[Registros sobre la búsqueda de palabras y elementos]
━━━━━━━━━━━━━━━━━━━━━━━━━━━━━━

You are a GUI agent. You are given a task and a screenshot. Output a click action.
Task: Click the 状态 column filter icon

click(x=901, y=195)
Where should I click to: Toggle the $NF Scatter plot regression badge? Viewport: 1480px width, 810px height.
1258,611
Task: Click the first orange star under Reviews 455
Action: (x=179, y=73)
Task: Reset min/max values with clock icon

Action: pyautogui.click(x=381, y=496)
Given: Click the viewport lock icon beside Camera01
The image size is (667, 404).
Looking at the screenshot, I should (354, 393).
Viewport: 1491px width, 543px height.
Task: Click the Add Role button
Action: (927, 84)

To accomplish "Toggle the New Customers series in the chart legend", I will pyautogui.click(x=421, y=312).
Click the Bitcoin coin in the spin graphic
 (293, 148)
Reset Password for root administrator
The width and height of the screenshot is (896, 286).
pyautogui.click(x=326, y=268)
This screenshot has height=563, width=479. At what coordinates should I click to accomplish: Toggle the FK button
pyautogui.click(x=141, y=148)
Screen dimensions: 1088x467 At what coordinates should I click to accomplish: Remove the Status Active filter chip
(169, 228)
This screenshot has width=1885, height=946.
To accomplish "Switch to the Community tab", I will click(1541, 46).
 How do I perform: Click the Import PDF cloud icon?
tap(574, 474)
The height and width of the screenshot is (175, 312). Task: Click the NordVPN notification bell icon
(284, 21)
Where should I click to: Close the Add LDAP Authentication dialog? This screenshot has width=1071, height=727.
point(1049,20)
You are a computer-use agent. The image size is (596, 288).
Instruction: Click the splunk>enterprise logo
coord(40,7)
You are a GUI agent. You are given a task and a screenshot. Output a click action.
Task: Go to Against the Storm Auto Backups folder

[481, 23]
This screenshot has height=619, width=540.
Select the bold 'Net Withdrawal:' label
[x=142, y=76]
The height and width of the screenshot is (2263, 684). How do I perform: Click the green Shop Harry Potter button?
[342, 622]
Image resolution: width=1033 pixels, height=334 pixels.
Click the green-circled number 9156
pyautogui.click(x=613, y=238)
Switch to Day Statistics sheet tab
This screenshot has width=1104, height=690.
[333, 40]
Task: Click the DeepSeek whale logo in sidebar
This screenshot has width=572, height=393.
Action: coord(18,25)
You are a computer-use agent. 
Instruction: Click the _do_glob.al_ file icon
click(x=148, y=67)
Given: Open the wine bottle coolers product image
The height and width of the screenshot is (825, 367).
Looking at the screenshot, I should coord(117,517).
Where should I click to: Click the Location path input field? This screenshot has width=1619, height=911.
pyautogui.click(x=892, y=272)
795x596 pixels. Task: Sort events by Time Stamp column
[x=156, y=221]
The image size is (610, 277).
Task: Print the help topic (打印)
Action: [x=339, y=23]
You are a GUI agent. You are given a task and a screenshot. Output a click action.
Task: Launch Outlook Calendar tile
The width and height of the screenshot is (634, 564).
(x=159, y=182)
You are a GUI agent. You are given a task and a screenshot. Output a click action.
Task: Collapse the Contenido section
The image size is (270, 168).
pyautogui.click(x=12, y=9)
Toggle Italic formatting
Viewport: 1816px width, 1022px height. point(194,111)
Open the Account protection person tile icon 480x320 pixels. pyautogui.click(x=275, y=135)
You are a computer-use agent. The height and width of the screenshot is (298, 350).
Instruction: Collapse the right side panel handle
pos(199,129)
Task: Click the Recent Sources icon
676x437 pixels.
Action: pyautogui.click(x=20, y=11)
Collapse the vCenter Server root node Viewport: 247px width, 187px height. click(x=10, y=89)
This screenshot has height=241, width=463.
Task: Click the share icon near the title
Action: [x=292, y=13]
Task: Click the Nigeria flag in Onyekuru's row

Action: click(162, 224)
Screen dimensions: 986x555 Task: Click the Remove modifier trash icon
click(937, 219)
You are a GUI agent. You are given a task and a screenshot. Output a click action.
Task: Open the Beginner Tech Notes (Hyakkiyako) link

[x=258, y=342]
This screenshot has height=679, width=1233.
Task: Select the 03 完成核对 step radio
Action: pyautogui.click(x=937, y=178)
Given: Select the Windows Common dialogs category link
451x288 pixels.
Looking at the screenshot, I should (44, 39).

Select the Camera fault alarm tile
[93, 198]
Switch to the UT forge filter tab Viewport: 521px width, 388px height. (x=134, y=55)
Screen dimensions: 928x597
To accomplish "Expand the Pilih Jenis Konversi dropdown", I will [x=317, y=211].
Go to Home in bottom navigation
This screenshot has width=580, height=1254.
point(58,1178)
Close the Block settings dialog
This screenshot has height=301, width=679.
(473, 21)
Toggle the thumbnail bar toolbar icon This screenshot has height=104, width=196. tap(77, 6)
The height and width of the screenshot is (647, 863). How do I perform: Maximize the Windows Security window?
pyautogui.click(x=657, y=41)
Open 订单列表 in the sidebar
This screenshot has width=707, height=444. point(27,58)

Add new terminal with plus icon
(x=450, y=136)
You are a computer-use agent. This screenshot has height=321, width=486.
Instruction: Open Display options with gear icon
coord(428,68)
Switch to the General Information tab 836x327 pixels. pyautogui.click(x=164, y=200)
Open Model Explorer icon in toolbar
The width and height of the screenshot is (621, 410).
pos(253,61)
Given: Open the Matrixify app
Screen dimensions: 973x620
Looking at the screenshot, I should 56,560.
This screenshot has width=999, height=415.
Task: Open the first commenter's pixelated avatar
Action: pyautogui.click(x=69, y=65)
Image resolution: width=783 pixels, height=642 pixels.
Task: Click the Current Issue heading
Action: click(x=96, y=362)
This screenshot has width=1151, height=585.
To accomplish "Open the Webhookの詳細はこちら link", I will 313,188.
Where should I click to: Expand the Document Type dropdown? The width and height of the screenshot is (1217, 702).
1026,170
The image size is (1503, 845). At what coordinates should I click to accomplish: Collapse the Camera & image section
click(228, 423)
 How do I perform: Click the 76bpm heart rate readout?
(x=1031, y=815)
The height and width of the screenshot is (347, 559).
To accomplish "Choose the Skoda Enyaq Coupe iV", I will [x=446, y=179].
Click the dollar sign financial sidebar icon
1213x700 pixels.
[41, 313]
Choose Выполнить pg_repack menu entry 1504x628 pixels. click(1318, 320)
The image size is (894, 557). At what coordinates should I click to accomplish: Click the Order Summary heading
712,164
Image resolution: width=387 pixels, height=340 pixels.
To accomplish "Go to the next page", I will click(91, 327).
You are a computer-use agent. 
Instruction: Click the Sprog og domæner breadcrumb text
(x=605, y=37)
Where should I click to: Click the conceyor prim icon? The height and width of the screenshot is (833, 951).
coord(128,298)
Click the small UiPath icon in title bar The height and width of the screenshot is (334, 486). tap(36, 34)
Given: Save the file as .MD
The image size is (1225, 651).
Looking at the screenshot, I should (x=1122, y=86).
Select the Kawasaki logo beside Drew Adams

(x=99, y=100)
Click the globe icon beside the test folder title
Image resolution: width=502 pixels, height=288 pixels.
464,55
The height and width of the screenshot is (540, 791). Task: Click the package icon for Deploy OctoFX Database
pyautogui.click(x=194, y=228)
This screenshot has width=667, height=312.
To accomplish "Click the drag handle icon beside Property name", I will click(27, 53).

━━━━━━━━━━━━━━━━━━━━━━━━━━━━━━

- **ENUNCIADO DEL EJERCICIO**
Extrae de los registros de arriba, sin cambio alguno, todo lo que va desde la línea que contiene "Switch to the UT" hasta la línea que contiene "pos(253,61)", ambas incluidas.

- **SOLUCIÓN DEL PROBLEMA**
Switch to the UT forge filter tab Viewport: 521px width, 388px height. (x=134, y=55)
Screen dimensions: 928x597
To accomplish "Expand the Pilih Jenis Konversi dropdown", I will [x=317, y=211].
Go to Home in bottom navigation
This screenshot has width=580, height=1254.
point(58,1178)
Close the Block settings dialog
This screenshot has height=301, width=679.
(473, 21)
Toggle the thumbnail bar toolbar icon This screenshot has height=104, width=196. tap(77, 6)
The height and width of the screenshot is (647, 863). How do I perform: Maximize the Windows Security window?
pyautogui.click(x=657, y=41)
Open 订单列表 in the sidebar
This screenshot has width=707, height=444. point(27,58)

Add new terminal with plus icon
(x=450, y=136)
You are a computer-use agent. This screenshot has height=321, width=486.
Instruction: Open Display options with gear icon
coord(428,68)
Switch to the General Information tab 836x327 pixels. pyautogui.click(x=164, y=200)
Open Model Explorer icon in toolbar
The width and height of the screenshot is (621, 410).
pos(253,61)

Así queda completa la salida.